MATERIAL TO PROCESS:
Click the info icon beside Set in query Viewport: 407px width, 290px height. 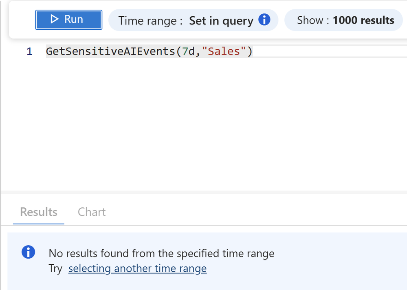(x=264, y=20)
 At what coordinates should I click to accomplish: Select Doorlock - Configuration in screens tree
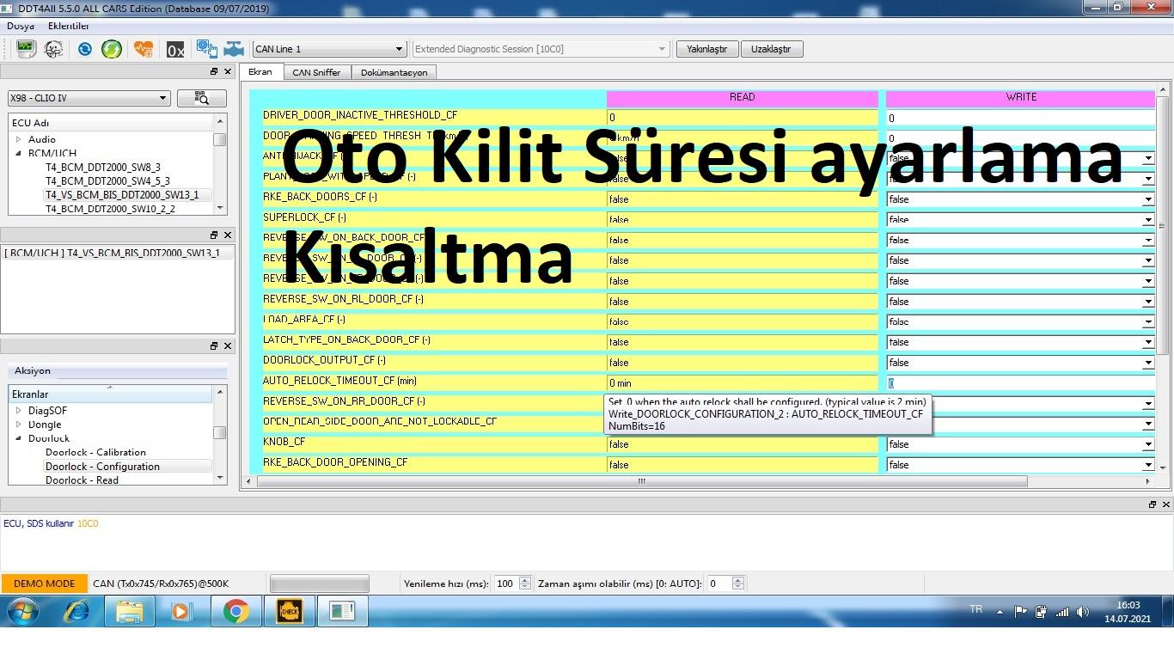pos(102,467)
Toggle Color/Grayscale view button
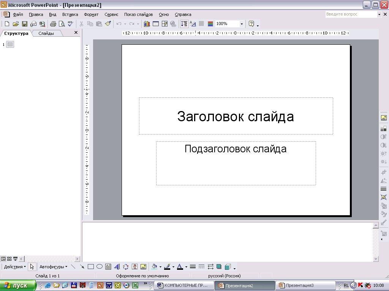The image size is (389, 291). click(210, 24)
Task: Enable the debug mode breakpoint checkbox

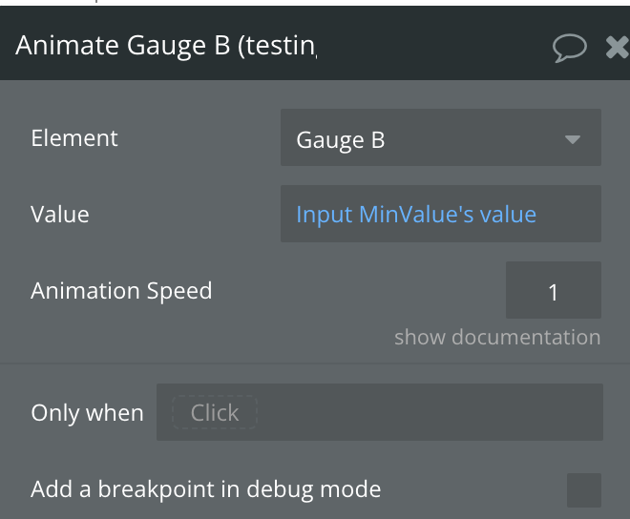Action: (584, 490)
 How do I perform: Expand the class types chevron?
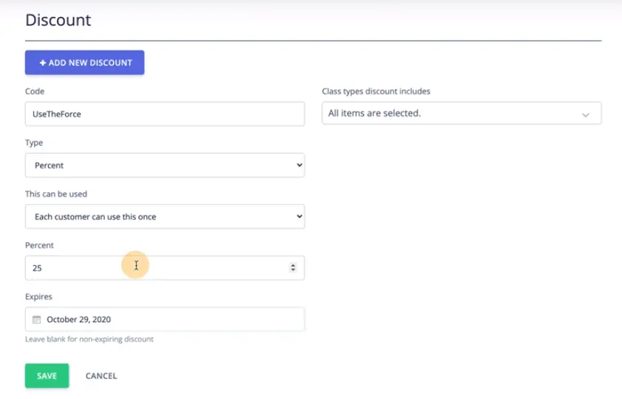coord(586,115)
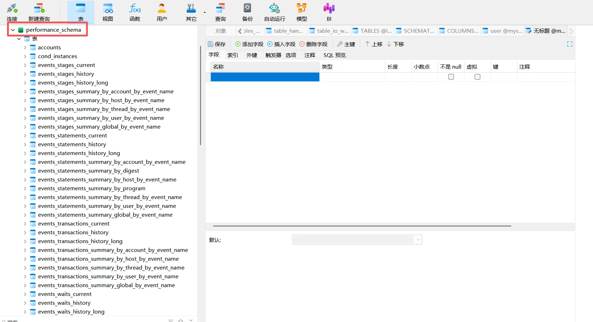Image resolution: width=593 pixels, height=322 pixels.
Task: Open the 模型 (Model) tool
Action: (301, 12)
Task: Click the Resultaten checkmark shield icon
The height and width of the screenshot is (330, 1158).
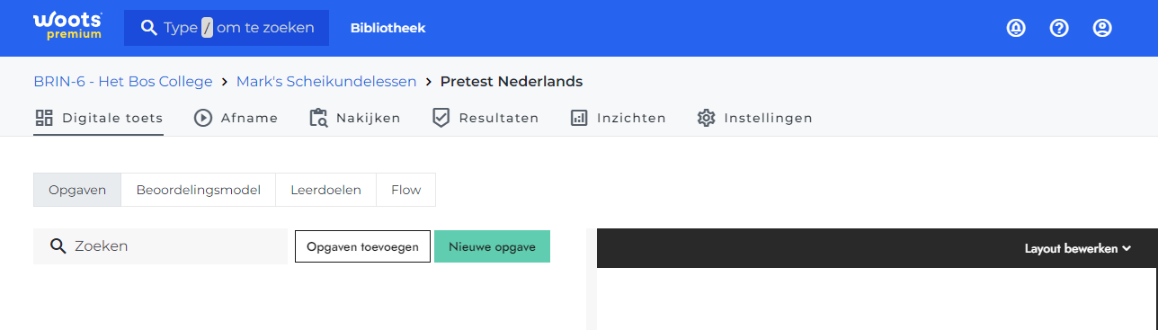Action: [x=441, y=118]
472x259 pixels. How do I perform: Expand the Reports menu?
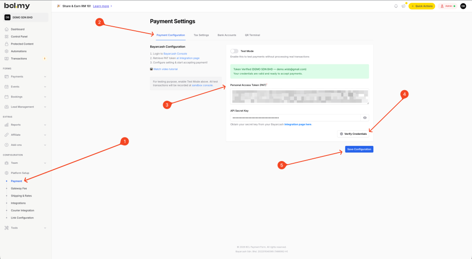(25, 125)
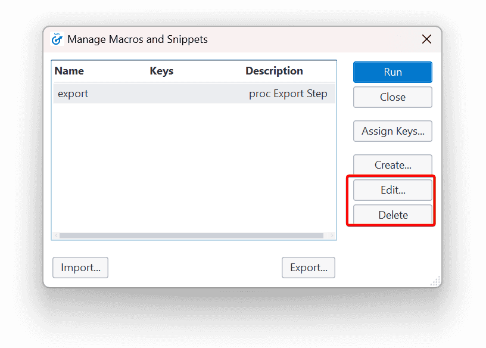Sort by the Description column header

tap(274, 70)
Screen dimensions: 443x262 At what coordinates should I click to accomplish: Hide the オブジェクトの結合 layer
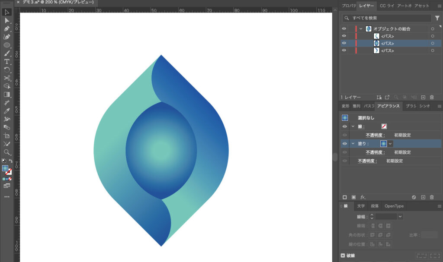344,29
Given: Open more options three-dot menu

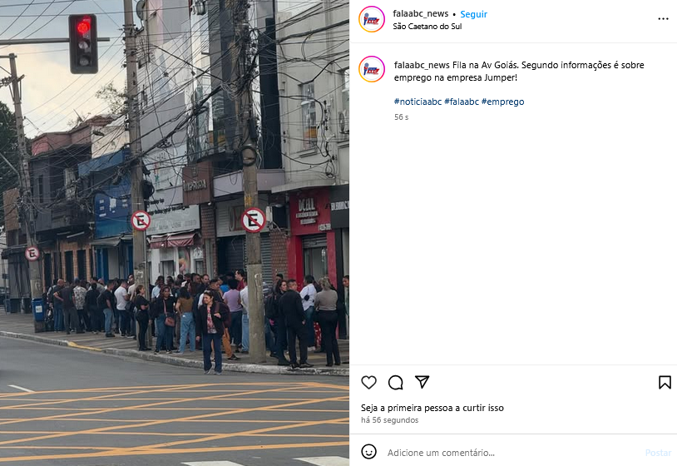Looking at the screenshot, I should 663,19.
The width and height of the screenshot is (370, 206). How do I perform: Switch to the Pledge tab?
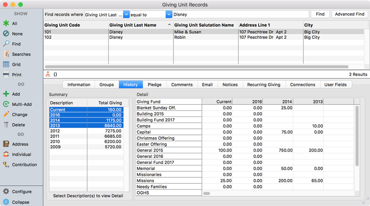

WHAT IS EXPECTED: After locating the line with "The height and" in the listing above, transcribe it and every line after it to the last, exactly, with no pictures.

RESPONSE:
The height and width of the screenshot is (330, 1158).
Action: [x=441, y=118]
472x259 pixels. How do I perform: Expand the Reports menu?
(25, 125)
Sort by the Description column header

tap(274, 70)
Screen dimensions: 443x262 At what coordinates should I click to accomplish: Hide the オブジェクトの結合 layer
344,29
Given: Open more options three-dot menu

Looking at the screenshot, I should 663,19.
The width and height of the screenshot is (370, 206). How do I perform: Switch to the Pledge tab?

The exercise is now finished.